Introduction to Chocolate Covered Strawberry Cookies
As a busy mom, I totally get the need for a sweet escape amid the chaos of our daily lives. That’s where these delightful Chocolate Covered Strawberry Cookies come into play! They’re more than just cookies; they’re a blissful treat that combines the rich flavors of chocolate and strawberries. Whether you’re looking to satisfy your own cravings or impress your loved ones, these cookies fit the bill perfectly. With their gooey centers and fruity bursts, they make every moment a little sweeter, turning ordinary days into cherished memories with every bite!
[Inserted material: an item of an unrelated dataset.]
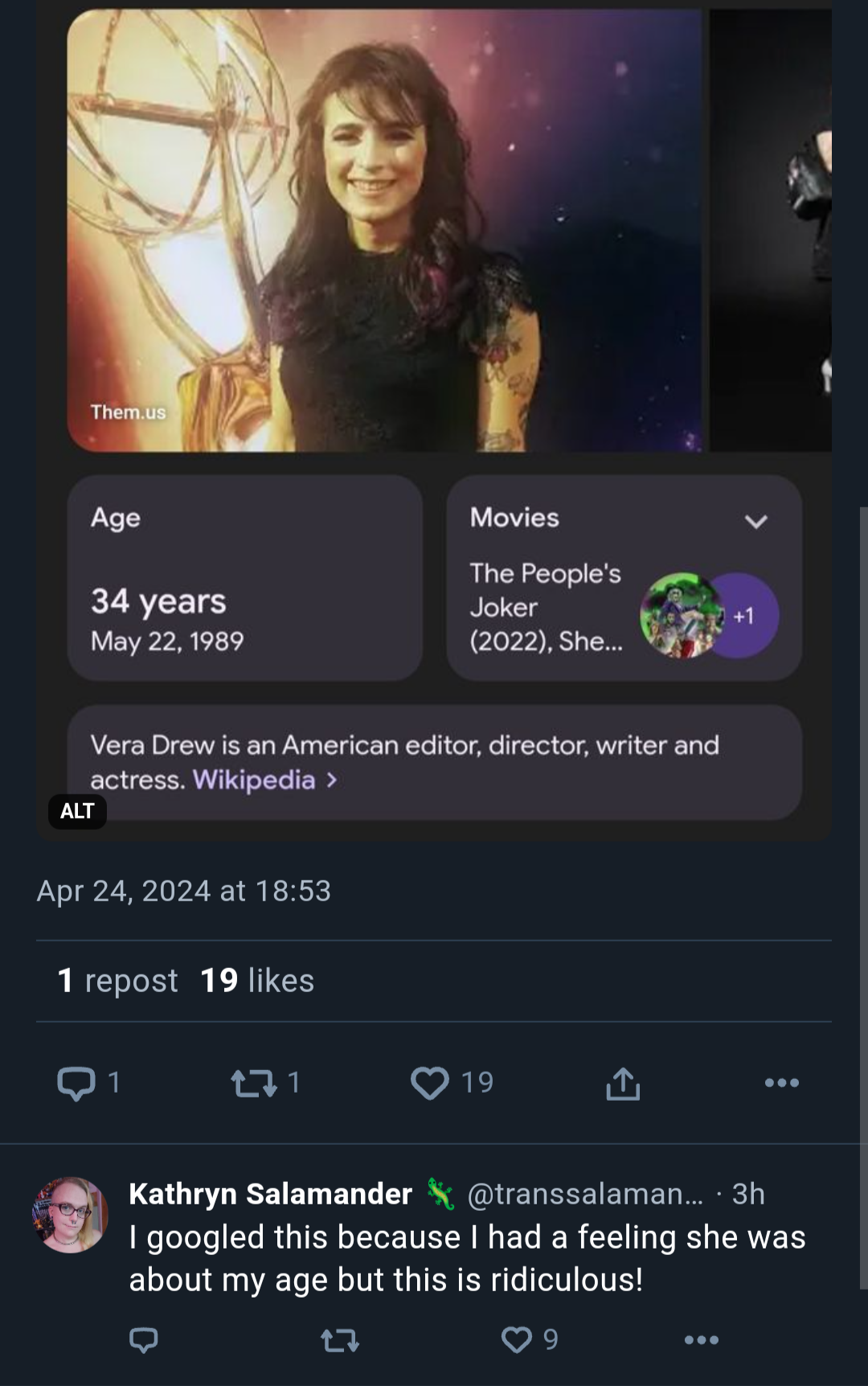View the list of 1 repost

pyautogui.click(x=117, y=981)
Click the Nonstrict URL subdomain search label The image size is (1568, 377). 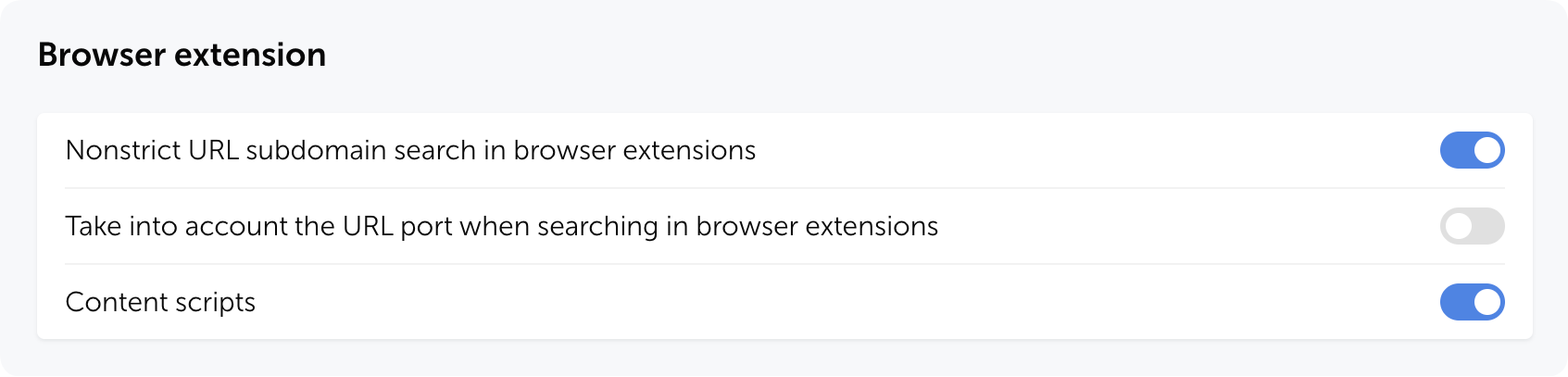pyautogui.click(x=410, y=150)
Why You’ll Love This Chocolate Covered Strawberry Cookies
You’ll fall head over heels for these Chocolate Covered Strawberry Cookies because they marry convenience with extraordinary flavor. They whip up quickly, making them ideal for those frantic days when sweet cravings strike unexpectedly. Perfect for family gatherings, these cookies shine on dessert tables, charming everyone with their delightful blend of chocolatey goodness and fruity notes. Every bite is a sweet hug that brightens your day!
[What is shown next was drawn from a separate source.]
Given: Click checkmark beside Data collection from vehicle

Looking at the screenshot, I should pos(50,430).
Ingredients for Chocolate Covered Strawberry Cookies
For the Cookies
1 cup Unsalted Butter Adds moisture and richness; can use salted butter but reduce additional salt.
1 cup Light Brown Sugar Sweetens with a hint of caramel flavor; substitute with granulated sugar if desired.
1 large Egg Vital for binding and texture.
1 teaspoon Vanilla Extract Choose pure for best results.
2 cups All-Purpose Flour Feel free to use gluten-free flour.
1/2 cup Dutch-Processed Cocoa Powder Delivers rich chocolate flavor; regular cocoa can be used.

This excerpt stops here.